The Community Center
It was the meeting point, it was the community center.  You’d listen to a jam on Stretch & Bob (or another underground show), and that weekend you’d travel to Fat Beats to either find out more about the artist you’d heard, by hounding DJ Eclipse (as I did many times), or you bought the actual vinyl that they spun that Thursday.  While you were there, you picked up as many flyers as you could so you knew what was going on that month.  It was that simple.  It was a cycle:

Hear record/buy record/get informed of shows/go to shows

That connection was so solid in NYC in the mid to late 90s I don’t know if it was ever equaled anyplace else.  Over time, Stretch & Bob‘s show went away, publicists and major label distribution got involved in the music and the internet took the place of the community.  It all just withered away, we saw it dying slowly and couldn’t do anything about it.

Fat Beats was die hard
Despite some naysayers, Fat Beats DID try to do something about it.  I’d be lying if the sentence “I can’t believe they haven’t shut down yet” didn’t come out of my mouth as long ago as 3 or 4 years ago.  Fat Beats kept the dream alive.  They were a place to go to get local indie artists from NYC, underground artists from across the country and to study up on your history too.  The fact that they outlived Tower & Virgin in Manhattan, not to mention Sam Goody (feet away) and Coconuts (across the street) is a testament to their legacy. 

Personal Experiences
When we were pressing CDs more so then we are now, Fat Beats carried our stuff.  When we put out We Are, Vol. 1, they allowed us to do an in store there, it was one of the proudest moments of my life, along with the first time I saw the ‘Woke’ 12″ from my group The Presence on the wall with all the other new releases back in 2003.  I came prepared with a camera that day. 

I’ve got lots of memories besides my own accomplishments, the packed to the windows in stores, Percee P out front, Gray’s Papaya’s ‘Recession Special’ and just being a young guy at 20-21 years old and dropping most of my pay check in there and walking out with a stack of 12-15 12″s. 

I don’t have a lot of those personal interaction stories at Fat Beats, I’m the kind of guy that starts out slow, builds up and then hopefully surpasses many other in everything I do.  When I was on the come up, I was too shy to really talk to heads, that just wasn’t me.  But I was there.  I was next to many a conversation, I was spending money, I was growing up in that record store!  And now it’s gone.

It’s not coming back
Fat Beats was the last vestige of the 90′s indie hip-hop scene in NYC.  When I first started Uncommon Records, my goal was to keep that very scene ALIVE.  I now realize that, that scene is dead and there will never be another one like it ever again.  I always held out hope, that with the right mix of people, we could bring it back.  But now that Fat Beats isn’t there, it just brings the reality of the situation more to the forefront.

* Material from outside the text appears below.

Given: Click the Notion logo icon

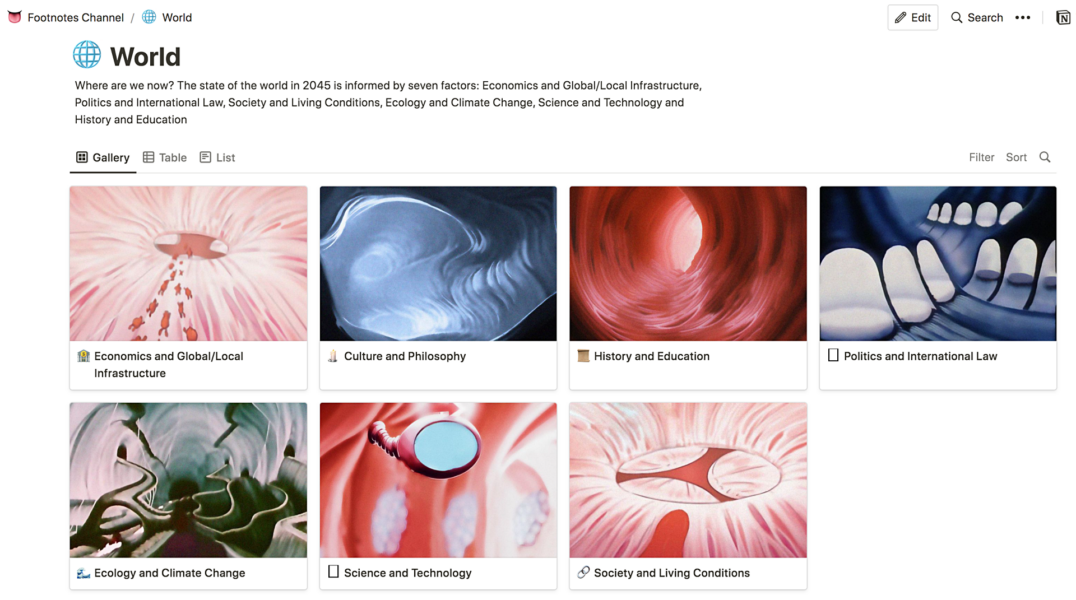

So what do we do now?  I’m not sure.  For a cat like me that’s in his young 30s it’s going to be hard (although I’ve been gradually doing it) to admit that people that hear my music today weren’t listening to rap music in 1996.  It’s hard to just cut off that entire part of my brain and approach this music with out the context of that era.  It will always be part of me as a person, but as a business man in 2010, I have to let it go.  This is deep, I won’t front, typing this and putting this into words is actually painful.

The Post Fat Beats era
It’s a clean slate, for better or for worse, for hip-hop as a whole.  No matter what your stee is.  I’m thankfully on vacation this week from the day job, I’ve set aside Thursday as the day that I’m going to Fat Beats for the last time.  I have no idea how hard I might take it when I’m actually there for the last time.  When I walked through the door at East 9th, I was 17.  When I walk out on Thursday on 6th Avenue, I will be 32.  I’m not sure I have to say anything else about how important this is then that.  I’m proud to be able to say “I was there”.  RIP Fat Beats, RIP to the 90s NYC Indie Hip Hop Scene, Give a welcome to the world for the Post Fat Beats era.